◆ Selected text ◆
·····

One more gif: this is precisely how I'd prepare for the De-creator and end of existence:



"If we're fighting I want to be properly rat-assed."

Spacedad
Sep 11, 2001

We go play orbital catch around the curvature of the earth, son.
I REALLY loved the latest Doom Patrol ep.

The series has been really hit-or-miss for me so far with some standout moments in between a lot of awkwardness, but the latest one perfectly nailed the tone for what I wanted to get out of a Doom Patrol series.

The chaos-magick and reality-bending weirdness mixed with characters struggling with their own identities and starting to bring out the heroic qualities within them is everything I could have hoped for.

But yeah, the cult of the unwritten book adaption has been handled excellently so far.

Now I'm hoping for the Brotherhood of Dada to make its glorious debut.

MonsterEnvy posted:

From what I remember Mr Nobody in the comics does not have any active powers. They were all just passive. Stuff like lost objects coming to him allowing him to easily nearly anything he wanted. As something that is lost belongs to "nobody". The power to drain people's sanity, and that he can't be properly looked at.

I like that in the comics when he was finally deprived of his powers it turns out he had literally been streaking the whole time.

Also - Mr. Nobody was never actually a villain. He was actually more of a chaotic-good hero who wanted to make reality a hell of a lot better, but it took a while for Doom Patrol to realize it. He's a bit like what would happen if Joker's chaotic schemes actually had some thread of positive anarchist vision to them instead of evil-for-evil's-sake.

I'm interested in how that might potentially play out in the series, but so far he's been a charismatic fourth-wall-breaking menace.


Also - for anyone hungry for more creative reality-bending weird poo poo, I strongly recommend Channel Zero's "Butcher's Block" arc. That arc to me was basically a Grant Morrison Doom Patrol story. (Although arguably all the other arcs in the show are to some extent, and all worth watching.)

Spacedad fucked around with this message at 14:43 on Mar 12, 2019

Tiggum
Oct 24, 2007

Your life and your quest end here.


Spacedad posted:

I REALLY loved the latest Doom Patrol ep.
It reminded me a lot of a mid-season Supernatural episode. One of those ones where they're like "we've got no leads on the main bad guy, so how about we go save some people, hunt some things, the family business?" It's enjoyable but it doesn't really get you anywhere. And if it's a soap opera that will never end, like Supernatural, that's fine, but if it's a new show like this one then I feel like they should have some kind of actual season-long story to tell - like Supernatural did in the first five seasons.

Before Crowley showed up they did mention that they're supposed to be looking for the chief, but it doesn't seem like any of them have any actual idea how to do that. And I feel like we've had Alan Tudyk and the guy with a dinosaur head introduced as villains but the characters don't seem to realise that so they're not doing anything about them - and we're not seeing what those two are doing behind the scenes either.

·····

◆ Task input ◆
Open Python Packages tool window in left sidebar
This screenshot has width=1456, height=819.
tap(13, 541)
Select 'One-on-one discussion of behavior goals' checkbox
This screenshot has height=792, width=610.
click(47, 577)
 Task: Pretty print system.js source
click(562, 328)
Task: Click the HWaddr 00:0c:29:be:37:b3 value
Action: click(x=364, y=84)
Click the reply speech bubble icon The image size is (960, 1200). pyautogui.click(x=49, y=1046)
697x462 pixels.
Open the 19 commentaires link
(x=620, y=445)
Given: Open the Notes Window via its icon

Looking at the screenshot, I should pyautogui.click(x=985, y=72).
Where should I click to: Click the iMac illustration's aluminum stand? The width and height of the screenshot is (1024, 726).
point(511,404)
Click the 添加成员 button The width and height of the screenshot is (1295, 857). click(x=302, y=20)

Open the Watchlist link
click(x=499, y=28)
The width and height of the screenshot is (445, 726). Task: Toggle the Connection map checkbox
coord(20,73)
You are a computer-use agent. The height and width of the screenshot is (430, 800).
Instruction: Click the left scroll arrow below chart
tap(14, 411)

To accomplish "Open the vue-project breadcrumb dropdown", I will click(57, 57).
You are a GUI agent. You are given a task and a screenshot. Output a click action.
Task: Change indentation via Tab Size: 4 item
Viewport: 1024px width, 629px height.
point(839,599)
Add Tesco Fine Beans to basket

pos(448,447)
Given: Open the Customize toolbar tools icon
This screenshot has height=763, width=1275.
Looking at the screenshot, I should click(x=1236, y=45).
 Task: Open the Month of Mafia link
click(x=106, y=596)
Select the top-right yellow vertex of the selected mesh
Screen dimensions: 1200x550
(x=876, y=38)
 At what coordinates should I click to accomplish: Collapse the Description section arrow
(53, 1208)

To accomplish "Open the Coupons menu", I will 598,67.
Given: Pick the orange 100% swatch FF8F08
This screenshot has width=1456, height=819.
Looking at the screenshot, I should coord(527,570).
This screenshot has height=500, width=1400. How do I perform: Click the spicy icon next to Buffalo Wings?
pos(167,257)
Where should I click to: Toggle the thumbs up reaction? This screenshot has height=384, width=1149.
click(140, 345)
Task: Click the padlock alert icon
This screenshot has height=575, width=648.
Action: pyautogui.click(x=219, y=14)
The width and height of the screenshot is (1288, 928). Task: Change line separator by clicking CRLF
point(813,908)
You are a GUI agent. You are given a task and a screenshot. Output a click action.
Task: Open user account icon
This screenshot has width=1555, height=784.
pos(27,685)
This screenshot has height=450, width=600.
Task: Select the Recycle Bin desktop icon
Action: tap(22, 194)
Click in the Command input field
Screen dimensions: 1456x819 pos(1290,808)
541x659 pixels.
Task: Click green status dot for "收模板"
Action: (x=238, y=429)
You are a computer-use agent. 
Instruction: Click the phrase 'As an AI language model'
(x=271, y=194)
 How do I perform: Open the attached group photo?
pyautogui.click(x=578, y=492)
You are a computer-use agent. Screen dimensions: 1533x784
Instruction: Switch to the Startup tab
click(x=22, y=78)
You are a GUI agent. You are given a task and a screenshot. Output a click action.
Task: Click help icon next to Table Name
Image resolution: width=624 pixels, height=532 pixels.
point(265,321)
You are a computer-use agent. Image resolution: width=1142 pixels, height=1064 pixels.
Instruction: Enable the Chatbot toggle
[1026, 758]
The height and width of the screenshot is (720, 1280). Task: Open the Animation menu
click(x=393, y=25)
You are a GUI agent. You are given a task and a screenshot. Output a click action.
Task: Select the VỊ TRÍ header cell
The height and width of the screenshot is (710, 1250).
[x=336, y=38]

·····

◆ Stated problem A ◆
Print the part of the Doom Patrol thread that opens with the words containing "I like that" and closes with "charismatic fourth-wall-breaking menace.", word for word.
◆ Stated problem B ◆
Rewrite the entries from their start through the line containing "coord(20,73)", replacing "Watchlist" with "Favorites" and leaving everything else unchanged. Give only those lines.

◆ Worked solution A ◆
I like that in the comics when he was finally deprived of his powers it turns out he had literally been streaking the whole time.

Also - Mr. Nobody was never actually a villain. He was actually more of a chaotic-good hero who wanted to make reality a hell of a lot better, but it took a while for Doom Patrol to realize it. He's a bit like what would happen if Joker's chaotic schemes actually had some thread of positive anarchist vision to them instead of evil-for-evil's-sake.

I'm interested in how that might potentially play out in the series, but so far he's been a charismatic fourth-wall-breaking menace.

◆ Worked solution B ◆
Open Python Packages tool window in left sidebar
This screenshot has width=1456, height=819.
tap(13, 541)
Select 'One-on-one discussion of behavior goals' checkbox
This screenshot has height=792, width=610.
click(47, 577)
 Task: Pretty print system.js source
click(562, 328)
Task: Click the HWaddr 00:0c:29:be:37:b3 value
Action: click(x=364, y=84)
Click the reply speech bubble icon The image size is (960, 1200). pyautogui.click(x=49, y=1046)
697x462 pixels.
Open the 19 commentaires link
(x=620, y=445)
Given: Open the Notes Window via its icon

Looking at the screenshot, I should pyautogui.click(x=985, y=72).
Where should I click to: Click the iMac illustration's aluminum stand? The width and height of the screenshot is (1024, 726).
point(511,404)
Click the 添加成员 button The width and height of the screenshot is (1295, 857). click(x=302, y=20)

Open the Favorites link
click(x=499, y=28)
The width and height of the screenshot is (445, 726). Task: Toggle the Connection map checkbox
coord(20,73)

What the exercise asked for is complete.